Reading over recent TenForums threads, I was reminded that the Snipping Tool is slated for retirement in a future Windows release. How? A worried user asked how to keep using it even after it’s gone from future code bases. Turns out this is fairly easy to accomplish as long as you take certain preventive steps in advance. OTOH, if you maintain access to an older backup, you can perform those steps when that backup is mounted and its files are accessible. Yes, fellow geeks, it is possible — easy, even — to rescue old Windows 10 applications from oblivion. I’ll explain how below, but here’s where the concern about the Snipping Tool originates, straight from its opening screen:
Note the euphemistic language for retirement/removal: “moving to a new home.” Ha!
How-to: Rescue Old Windows 10 Applications from Oblivion
Turns out, two key elements work inside all built-in Windows applications. Element one is the executable code that makes the application work; Element two is the UI information that provides labels, messages, and info to users in their chosen UI language while the application is running. Both pieces are necessary, but the language piece must reside in a specially-labeled folder dependent to the folder in which the .exe file lives. Let’s use the Snipping Tool as our example to show how this can be accomplished.
Grab the .exe file you need
Find the .exe file name. Again, we’re using Snipping Tool as our example, but you can use this technique for any Windows executable you wish to preserve. Thus, right-click Snipping Tool in the Start menu, then open its Properties window. There, on the Shortcut tab, you’ll find the following data for its Target field:
On most PCs, the environment variable %windir% resolves to C:\Windows, so that really means that the .exe file resides in C:\Windows\system32. So that’s where you want to go to grab that .exe file. Let’s say you put it on your D: drive in a folder named OldSnipTool (for Windows, this translates into D:\OldSnipTool, as a directory path).
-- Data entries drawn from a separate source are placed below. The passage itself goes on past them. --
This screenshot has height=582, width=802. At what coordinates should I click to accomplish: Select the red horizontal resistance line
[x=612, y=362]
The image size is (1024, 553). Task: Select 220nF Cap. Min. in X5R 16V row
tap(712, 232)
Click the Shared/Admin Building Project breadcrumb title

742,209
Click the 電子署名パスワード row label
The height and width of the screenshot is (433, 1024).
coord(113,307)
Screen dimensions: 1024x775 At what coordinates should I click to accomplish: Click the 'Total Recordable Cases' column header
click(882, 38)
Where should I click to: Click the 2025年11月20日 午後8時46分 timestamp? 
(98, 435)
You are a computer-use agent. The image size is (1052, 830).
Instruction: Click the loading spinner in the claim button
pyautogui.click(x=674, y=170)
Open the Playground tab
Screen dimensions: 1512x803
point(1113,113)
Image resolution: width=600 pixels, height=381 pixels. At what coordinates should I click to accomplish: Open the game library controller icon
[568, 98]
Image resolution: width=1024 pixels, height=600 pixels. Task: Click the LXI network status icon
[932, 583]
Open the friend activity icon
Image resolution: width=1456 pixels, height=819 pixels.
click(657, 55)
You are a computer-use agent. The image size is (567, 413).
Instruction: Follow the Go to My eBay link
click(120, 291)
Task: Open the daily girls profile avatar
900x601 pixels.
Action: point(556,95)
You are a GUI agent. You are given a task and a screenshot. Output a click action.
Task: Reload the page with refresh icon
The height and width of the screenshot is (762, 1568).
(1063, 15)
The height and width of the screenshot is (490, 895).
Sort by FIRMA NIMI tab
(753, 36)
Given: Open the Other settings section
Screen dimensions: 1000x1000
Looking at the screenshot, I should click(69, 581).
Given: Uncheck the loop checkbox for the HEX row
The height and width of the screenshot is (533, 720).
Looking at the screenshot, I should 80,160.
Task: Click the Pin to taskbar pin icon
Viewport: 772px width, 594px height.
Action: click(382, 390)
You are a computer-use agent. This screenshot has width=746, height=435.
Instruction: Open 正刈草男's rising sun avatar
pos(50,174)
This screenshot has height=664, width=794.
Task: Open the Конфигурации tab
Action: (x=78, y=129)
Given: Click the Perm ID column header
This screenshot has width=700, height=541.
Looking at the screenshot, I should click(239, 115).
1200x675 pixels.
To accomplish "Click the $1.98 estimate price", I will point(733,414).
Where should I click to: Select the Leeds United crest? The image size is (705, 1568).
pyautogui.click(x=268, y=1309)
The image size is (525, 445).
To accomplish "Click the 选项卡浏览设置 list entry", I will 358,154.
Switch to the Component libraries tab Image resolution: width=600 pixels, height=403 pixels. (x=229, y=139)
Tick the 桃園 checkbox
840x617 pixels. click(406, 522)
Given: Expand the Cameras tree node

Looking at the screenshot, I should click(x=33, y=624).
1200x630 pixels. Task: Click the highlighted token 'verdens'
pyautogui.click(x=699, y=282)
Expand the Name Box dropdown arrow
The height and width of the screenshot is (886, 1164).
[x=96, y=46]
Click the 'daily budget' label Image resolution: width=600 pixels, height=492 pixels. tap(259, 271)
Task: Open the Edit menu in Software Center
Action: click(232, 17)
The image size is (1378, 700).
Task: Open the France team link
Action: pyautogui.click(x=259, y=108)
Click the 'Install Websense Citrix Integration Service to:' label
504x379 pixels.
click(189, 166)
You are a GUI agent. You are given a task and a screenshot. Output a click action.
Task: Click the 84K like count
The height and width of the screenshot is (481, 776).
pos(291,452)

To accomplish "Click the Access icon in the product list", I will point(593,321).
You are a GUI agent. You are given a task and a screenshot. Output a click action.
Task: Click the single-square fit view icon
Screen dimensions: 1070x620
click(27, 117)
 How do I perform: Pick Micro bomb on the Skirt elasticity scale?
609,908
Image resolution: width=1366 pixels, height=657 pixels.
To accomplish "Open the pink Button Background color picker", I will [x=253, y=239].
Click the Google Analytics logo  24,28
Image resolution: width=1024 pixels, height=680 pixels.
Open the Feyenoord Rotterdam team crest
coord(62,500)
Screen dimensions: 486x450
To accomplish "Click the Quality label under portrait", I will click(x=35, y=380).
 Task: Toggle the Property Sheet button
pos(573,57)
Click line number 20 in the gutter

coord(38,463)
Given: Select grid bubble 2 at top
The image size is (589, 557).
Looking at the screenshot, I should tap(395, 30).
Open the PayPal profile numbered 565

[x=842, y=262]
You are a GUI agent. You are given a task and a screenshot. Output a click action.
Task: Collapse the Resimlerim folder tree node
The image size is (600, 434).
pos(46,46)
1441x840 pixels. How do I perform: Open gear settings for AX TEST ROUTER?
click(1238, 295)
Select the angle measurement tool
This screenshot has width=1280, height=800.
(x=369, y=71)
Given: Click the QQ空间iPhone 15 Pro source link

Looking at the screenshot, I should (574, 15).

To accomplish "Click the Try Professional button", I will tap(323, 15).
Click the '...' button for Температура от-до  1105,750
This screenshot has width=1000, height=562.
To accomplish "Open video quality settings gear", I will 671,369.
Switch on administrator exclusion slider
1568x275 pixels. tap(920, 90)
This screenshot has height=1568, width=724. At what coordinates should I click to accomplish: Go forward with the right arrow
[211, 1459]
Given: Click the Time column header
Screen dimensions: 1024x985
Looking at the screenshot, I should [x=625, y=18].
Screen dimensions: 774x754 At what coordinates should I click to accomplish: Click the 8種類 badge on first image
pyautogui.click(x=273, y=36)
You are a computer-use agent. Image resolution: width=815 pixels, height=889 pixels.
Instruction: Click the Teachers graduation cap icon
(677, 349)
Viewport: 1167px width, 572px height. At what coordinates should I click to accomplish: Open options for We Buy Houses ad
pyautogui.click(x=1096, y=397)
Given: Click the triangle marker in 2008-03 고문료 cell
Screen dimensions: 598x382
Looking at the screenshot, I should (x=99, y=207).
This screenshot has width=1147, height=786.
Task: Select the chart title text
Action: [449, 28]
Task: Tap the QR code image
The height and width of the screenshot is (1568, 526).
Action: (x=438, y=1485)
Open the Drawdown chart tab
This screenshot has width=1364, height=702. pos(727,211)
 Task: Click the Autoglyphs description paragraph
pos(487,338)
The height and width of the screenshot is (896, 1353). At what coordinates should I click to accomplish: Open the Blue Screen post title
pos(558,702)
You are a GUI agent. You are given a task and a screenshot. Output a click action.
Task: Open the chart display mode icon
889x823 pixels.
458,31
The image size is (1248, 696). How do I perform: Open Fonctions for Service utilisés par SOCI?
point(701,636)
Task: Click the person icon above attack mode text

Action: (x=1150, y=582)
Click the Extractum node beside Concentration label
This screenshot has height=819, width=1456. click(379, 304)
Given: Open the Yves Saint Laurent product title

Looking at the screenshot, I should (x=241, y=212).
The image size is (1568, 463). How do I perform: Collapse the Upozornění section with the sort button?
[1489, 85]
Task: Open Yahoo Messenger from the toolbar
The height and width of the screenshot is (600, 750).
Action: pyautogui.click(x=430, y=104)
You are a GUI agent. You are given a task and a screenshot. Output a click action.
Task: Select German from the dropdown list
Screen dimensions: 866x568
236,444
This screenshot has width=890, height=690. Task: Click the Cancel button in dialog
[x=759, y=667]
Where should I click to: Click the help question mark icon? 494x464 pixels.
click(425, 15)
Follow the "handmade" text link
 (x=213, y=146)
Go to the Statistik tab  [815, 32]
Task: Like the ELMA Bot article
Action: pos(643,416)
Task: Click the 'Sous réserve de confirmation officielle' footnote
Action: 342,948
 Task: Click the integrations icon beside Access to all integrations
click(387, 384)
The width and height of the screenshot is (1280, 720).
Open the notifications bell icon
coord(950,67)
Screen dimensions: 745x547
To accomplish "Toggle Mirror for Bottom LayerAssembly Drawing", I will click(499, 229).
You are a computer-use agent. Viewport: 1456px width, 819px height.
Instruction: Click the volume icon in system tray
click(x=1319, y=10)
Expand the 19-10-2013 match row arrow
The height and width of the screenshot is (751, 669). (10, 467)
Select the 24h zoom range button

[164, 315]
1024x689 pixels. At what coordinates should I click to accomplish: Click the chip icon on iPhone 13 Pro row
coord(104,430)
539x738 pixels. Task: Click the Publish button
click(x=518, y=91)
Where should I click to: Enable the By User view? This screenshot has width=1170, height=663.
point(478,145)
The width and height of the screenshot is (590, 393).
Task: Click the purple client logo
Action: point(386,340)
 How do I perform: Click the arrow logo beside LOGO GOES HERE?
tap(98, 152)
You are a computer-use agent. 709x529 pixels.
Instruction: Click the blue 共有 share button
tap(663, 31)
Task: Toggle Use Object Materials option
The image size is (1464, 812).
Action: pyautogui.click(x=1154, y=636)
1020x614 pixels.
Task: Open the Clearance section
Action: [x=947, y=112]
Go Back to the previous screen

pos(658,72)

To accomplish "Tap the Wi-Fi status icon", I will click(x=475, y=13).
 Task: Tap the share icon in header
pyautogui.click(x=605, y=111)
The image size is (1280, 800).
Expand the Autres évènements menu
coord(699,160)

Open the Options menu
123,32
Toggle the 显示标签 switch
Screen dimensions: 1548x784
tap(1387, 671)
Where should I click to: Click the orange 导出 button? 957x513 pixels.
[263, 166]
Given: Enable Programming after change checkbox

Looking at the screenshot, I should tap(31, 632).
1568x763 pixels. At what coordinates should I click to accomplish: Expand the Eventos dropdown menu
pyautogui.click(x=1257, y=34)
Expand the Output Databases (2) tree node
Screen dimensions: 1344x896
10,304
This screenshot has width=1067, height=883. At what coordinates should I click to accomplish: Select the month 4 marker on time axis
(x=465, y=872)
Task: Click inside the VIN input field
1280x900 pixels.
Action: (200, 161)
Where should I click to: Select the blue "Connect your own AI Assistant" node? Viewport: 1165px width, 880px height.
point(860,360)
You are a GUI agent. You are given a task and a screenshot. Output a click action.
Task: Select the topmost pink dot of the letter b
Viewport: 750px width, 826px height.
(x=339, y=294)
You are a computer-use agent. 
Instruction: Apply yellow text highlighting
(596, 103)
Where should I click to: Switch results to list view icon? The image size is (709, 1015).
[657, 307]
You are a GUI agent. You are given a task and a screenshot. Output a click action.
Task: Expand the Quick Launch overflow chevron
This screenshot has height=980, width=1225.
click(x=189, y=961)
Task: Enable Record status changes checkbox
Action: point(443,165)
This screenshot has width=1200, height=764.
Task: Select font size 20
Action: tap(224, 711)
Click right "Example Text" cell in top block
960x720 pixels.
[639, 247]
Grab the corresponding .mui file
Next comes the UI file, which takes the extension .mui. This stands for Multilingual User Interface, and provides the resource files that Windows uses to deal with the UI in some specific language or another. Finding this file requires two bits of information. First, you must know that language name for your chosen UI language. Look for that as the folder name for the dependent folder from which you’ll grab the corresponding .mui file. It has the same name as the executable file, and ends with a .mui extension. Thus, given an .exe file named SnippingTool.exe we’re seeking a file named SnippingTool.exe.mui. A quick hop into Explorer file search (or my personal fave, Voidtools Everything) can find this for you quickly, and will show you the language label(s) that you’ll need for the second bit of information. It (or they) will name your subsidiary folder(s) [I include the optional plurals here because some people may need more than one UI language for some installations].
Thus for example, the version of this file that I want shows up with the following directory path: C:\Windows\System32\en-US\. Note that I bolded the language version I need — namely en-US. This stands for English-US, or the version of English spoken/written/read in the USA. Microsoft calls these names Language Code Identifiers (LCIDs) and maintains a set of complete references for such things if you want to see their take on it. I usually use search to show me in my current Windows install what I need to think about instead. In this case that’s en-US.
Copy the Files into Appropriate Folders
Based on my example set-up, SnippingTool.exe goes into D:\OldSnipTool. Next, I need to create a new folder therein named \en-US. Then, I copy the corresponding.mui file into that folder. This produces the following file structure, as shown in File Explorer:
It takes two File Explorer windows to show contents of parent and child folders. Here you see the .exe in the parent, and the .mui in the properly-labeled child folder.
[Click image for full-sized view.]
Now, if you visit the parent directory and double-click the .exe file, the application should launch as expected. I just tried it on the files I set up for this example, and it works as expected. It should do likewise, with any pairs (or sets) of .exe and one or more corresponding .mui files. Each of the latter, of course, must be ensconced in a properly-labeled language identifier-based child folder. With all that in place, you should be good to go.